Did you hear about the two blondes who froze to death in a

drive-in movie? They went to see "Closed for the Winter."

*********************************************************

Did you hear about the near-tragedy at the mall?

There was a power outage, and twelve blondes were stuck on the

escalators for over four hours.

********************************************************

A blonde was driving home after a game and got caught in a really

bad hailstorm. Her car was covered with dents, so the next day she

took it to a repair shop The shop owner saw that she was a blonde,

so he decided to have some fun.

He told her just to go home and blow into the tail pipe really hard,

and all the dents would pop out.

So, the blonde went home, got down on her hands and knees and

started blowing into her tailpipe. Nothing happened. So she blew a

little harder, and still nothing happened.

Her roommate, another blonde, came home and said, "What are you

doing?

The first blonde told her how the repairman had instructed her to

blow into the tail pipe in order to get all the dents to pop out.

The roommate rolled her eyes and said, "Duh, like hello!

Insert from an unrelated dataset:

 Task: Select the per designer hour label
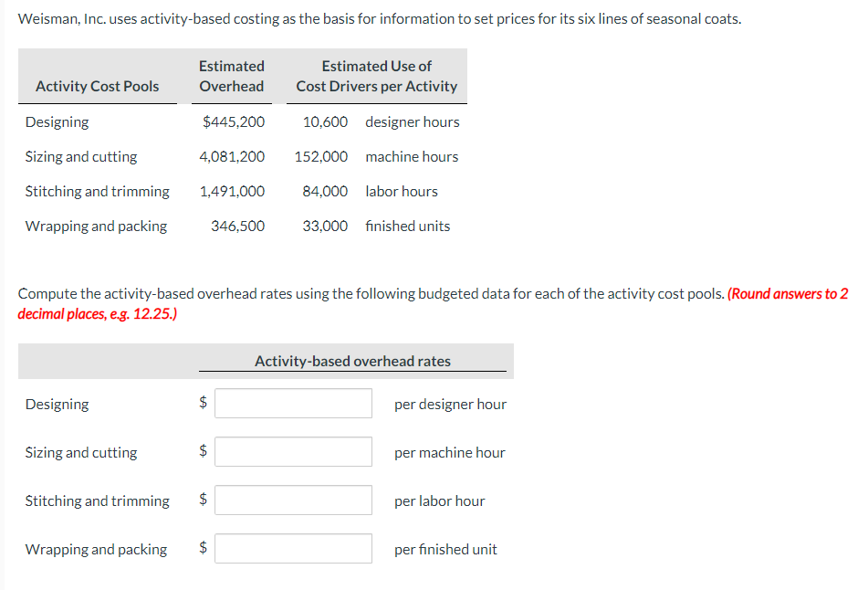coord(450,404)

You need

to roll up the windows first."

***********************************************************

A blonde went to an eye doctor to have her eyes checked for

glasses.

The doctor directed her to read various letters with the left eye

while covering the right eye.

The blonde was so mixed up on which eye was which that the eye

doctor, in disgust, took a paper lunch bag with a hole to see

through, covered up the appropriate eye and asked her to read the

letters.

As he did so, he noticed the blonde had tears streaming down her

face.

"Look," said the doctor, "there's no need to get emotional about

getting glasses."

"I know," agreed the blonde, "But I kind of had my heart set on

wire frames.

************************************************************

A blonde was shopping at a Target Store and came across a silver

thermos She was quite fascinated by it, so she picked it up and

brought it over to the clerk to ask what it was.

The clerk said, "That's a thermos . . . it keeps some things hot

and some things cold"

"Wow," said the blonde, "that's amazing. I'm going to buy it!" So

she bought the thermos and took it to work the next day.

Her boss saw it on her desk. "What do you have there?" he asked.

"Why, that's a thermos . . it keeps hot things hot and cold things

cold," she replied.

Her boss inquired, "What do you have in it? "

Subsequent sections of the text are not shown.